Text shown Block Start

With the year about to turn over into 2011, here are our top picks for New Year's resolutions.
Everyone living in or visiting the Sun Valley area: To be thankful for the incredible gift of visiting, working or living in one of the best places on Earth.
Government workers: To avoid whining about pay cuts until they've experienced the not-so-tender mercies of the private sector.
All skiers and boarders: To learn the Skiers Responsibility Code, live by it and survive to slide another day.
Electronic gamers (and their parents): To read the studies emerging about the potentially addictive effects of overplaying and rethink play time.
Visitors and residents at 6,000 feet: After dark, to look up at the Milky Way and restore a sense of wonder.
Facebookers: To repeat daily, "Facebooking is not real life."
Cable "news" channels: To replace fake news with real news.
Congressional Republicans: To take off the boxing gloves; put on work gloves.
Congressional Democrats: To own their positions and learn to use power.
U.S. senators and representatives: To get comfortable with the name "Cat Food Congress" because that's what seniors may be eating if the payroll tax isn't returned to normal.
President Barack Obama: To develop enough backbone to refuse to allow himself to be held hostage by the opposition.
U.S. representatives and senators (you know who you are): To quit campaigning to ban earmarks while behind the scenes pushing federal agencies to quietly allocate money to your districts.
Idaho Land Board: To quit spending money on public relations while driving schools to beg local companies to pay for field trips and ordinary school supplies.
Boise State football team: To give the BCS more major heartburn next year.
Obama administration: To get the nation out of Iraq and Afghanistan, and to wean it from reliance on hostile oil-producing nations of the Middle East.
Sen. Jim Risch: To take off the jester's hat in trying to hold up a nuclear arms treaty with the Russians on the grounds that they had stolen some U.S. Humvees.
State Republican leaders: To quit condoning the actions of Rep. Phil Hart, who refused to pay taxes and illegally cut 8,000 feet of state-owned timber.
State Rep. Phil Hart: To pay taxes or resign.
Ketchum City Councilman Larry Helzel: To recognize that if corporations alone had determined land planning and zoning in the Wood River Valley, it likely wouldn't be a place he'd want to live.
Ketchum Mayor Randy Hall: To quit believing that nearly free pork chops will magically materialize if the city guts its zoning to attract a third supermarket.
Valley drivers: To develop patience and use it when in traffic or dealing with defenseless pedestrians.
Global warming naysayers: To consider the consequences of being wrong.

Text shown Block End
Data listing Block Start

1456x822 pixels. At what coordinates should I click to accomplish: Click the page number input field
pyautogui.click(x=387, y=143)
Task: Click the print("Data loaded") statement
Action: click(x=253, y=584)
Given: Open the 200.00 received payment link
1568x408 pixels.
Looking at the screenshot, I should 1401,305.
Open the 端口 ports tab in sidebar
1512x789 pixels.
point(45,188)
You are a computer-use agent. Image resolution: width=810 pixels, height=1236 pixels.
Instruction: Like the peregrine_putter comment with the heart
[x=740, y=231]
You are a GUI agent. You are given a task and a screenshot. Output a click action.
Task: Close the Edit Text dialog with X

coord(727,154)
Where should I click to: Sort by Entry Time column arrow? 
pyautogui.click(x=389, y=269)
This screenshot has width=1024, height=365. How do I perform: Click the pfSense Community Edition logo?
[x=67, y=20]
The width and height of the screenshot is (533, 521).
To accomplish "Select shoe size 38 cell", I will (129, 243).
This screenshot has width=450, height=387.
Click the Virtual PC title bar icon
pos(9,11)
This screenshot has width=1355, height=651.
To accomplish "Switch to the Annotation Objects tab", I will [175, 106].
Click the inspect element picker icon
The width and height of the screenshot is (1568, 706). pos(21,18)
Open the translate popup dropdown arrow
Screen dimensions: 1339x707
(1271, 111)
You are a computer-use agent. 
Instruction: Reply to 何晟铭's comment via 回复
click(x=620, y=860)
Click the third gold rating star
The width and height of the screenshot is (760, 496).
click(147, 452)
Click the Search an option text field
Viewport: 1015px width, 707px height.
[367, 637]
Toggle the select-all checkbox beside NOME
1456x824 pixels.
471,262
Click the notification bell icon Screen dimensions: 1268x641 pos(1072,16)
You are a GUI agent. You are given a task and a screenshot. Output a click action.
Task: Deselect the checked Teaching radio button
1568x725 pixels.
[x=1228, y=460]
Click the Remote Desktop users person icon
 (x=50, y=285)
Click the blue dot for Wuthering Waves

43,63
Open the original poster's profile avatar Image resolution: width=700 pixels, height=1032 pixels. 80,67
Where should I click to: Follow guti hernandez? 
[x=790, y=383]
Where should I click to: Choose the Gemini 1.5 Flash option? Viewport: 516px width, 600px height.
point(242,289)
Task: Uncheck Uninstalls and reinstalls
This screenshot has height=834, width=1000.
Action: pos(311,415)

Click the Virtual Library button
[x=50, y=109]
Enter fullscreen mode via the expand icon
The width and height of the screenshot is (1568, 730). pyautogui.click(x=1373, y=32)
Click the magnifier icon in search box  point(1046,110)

Data listing Block End

Answer these questions from the New Year's resolutions text.
1. What sentence are Facebookers told to repeat daily?
2. How many feet of state-owned timber did Rep. Phil Hart illegally cut?
3. What resolution does the text give global warming naysayers?

1. "Facebooking is not real life."
2. 8,000 feet.
3. To consider the consequences of being wrong.